On the night she collected her 101st cap for Australia, the right-back was relentless down the flank, driving the Matildas to a 3-1 win and a small but pointed dose of payback against the side that had broken their hearts with a last-minute winner a week earlier.
This time, there would be no late sting.
Alanna Kennedy settled the nerves midway through the first half, rising to break the deadlock and restore a sense of order after a cagey opening. From there, the Matildas played with a sharper edge, more willing to trust their structure under pressure and commit bodies forward.

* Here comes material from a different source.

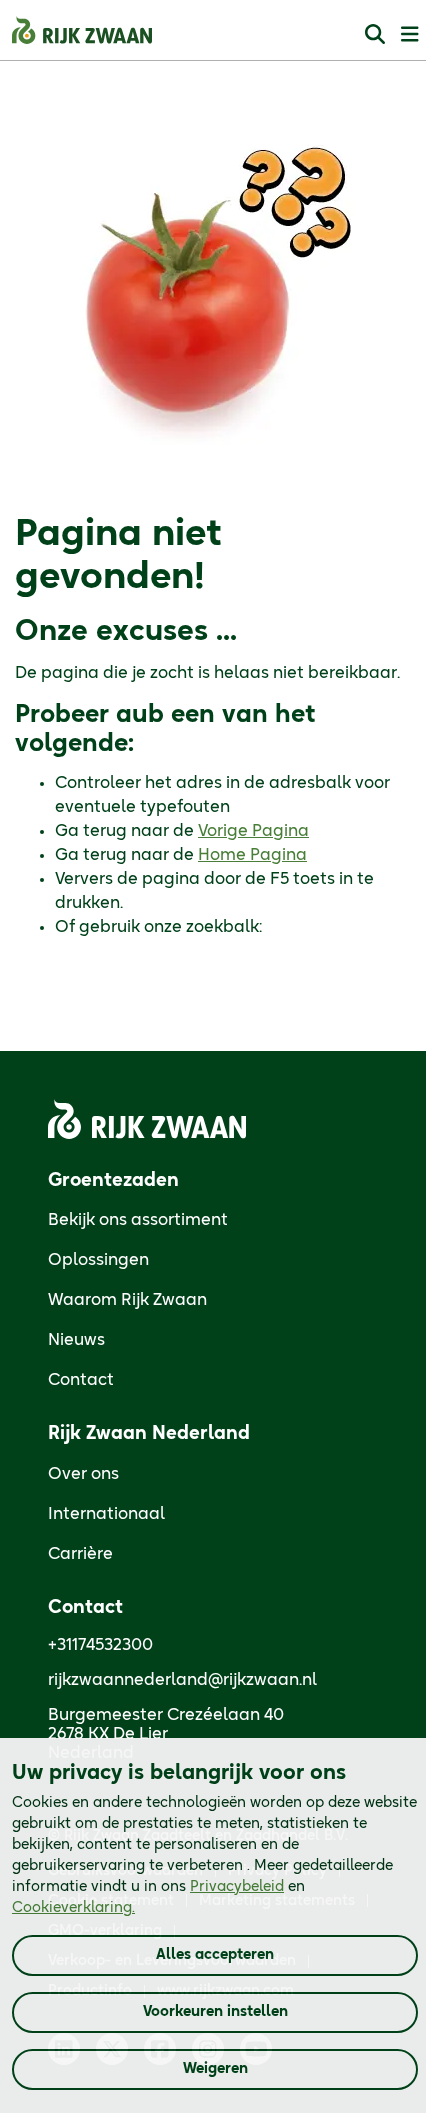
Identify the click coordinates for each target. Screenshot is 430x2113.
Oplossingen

Carpenter embodied that intent. She surged repeatedly into space on the right, stretching the defence and forcing decisions. One of those trademark runs helped carve out the chaos that produced Australia’s second goal, her pressure contributing to an own goal that doubled the lead and tilted the contest decisively.

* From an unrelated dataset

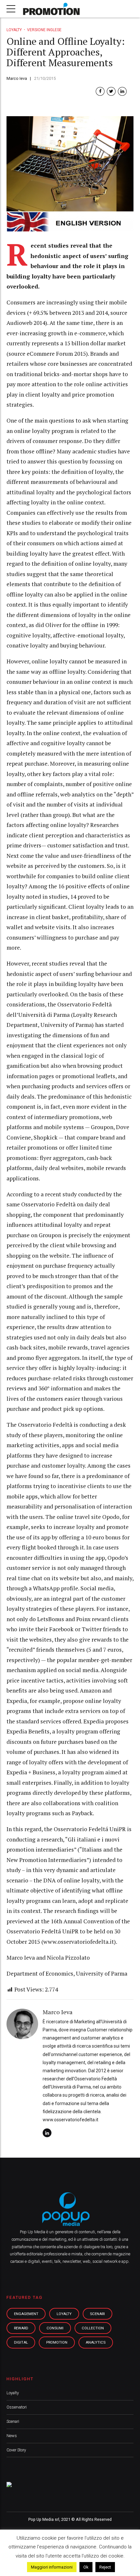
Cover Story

The game still had its uneasy moments. The opponent’s press, so damaging in the previous meeting, again snapped at Australian heels. But this time, the Matildas had answers more often than not.

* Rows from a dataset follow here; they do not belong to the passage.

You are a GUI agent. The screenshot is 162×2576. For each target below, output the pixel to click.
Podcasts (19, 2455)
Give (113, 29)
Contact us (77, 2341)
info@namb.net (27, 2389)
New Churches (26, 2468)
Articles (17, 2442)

“We had a lot to work on from the last game,” Carpenter admitted afterwards. “Obviously had to work out how to beat their press. I think we dealt with that tonight most of the time; [there were] still some shaky moments, but that’s what friendlies are for.”
The message from Joe Montemurro had been clear, and Carpenter laid it out without dressing it up.
“[Joe Montemurro] said these are the situations we are going to be put in, so we need to deal with it. Teams are going to pressure us if we want to play the way we want to play, which is with the ball. Just quicker touches, quicker ball movement. I think there’s a lot to improve on, but that’s a good base.”
The pressure eased completely with 20 minutes to play.
A sweeping team move cut through the lines, the kind of passing sequence Montemurro wants to see as standard rather than exception. Arsenal forward Caitlin Foord arrived to finish it, capping a flowing attack with the composure of a player who has seen that pattern a hundred times on the training ground.
Her strike made it 3-1 and, more importantly, underlined the contrast with last week’s collapse. Where there had been hesitation, there was now clarity. Where there had been panic under the press, there was at least the beginning of poise.
It was still a friendly, still a laboratory for ideas and combinations. But with Carpenter driving the right side, Kennedy anchoring the spine and Foord applying the final touch, this felt less like an experiment and more like the outline of something sturdier — a template the Matildas will be judged on when the games truly start to count.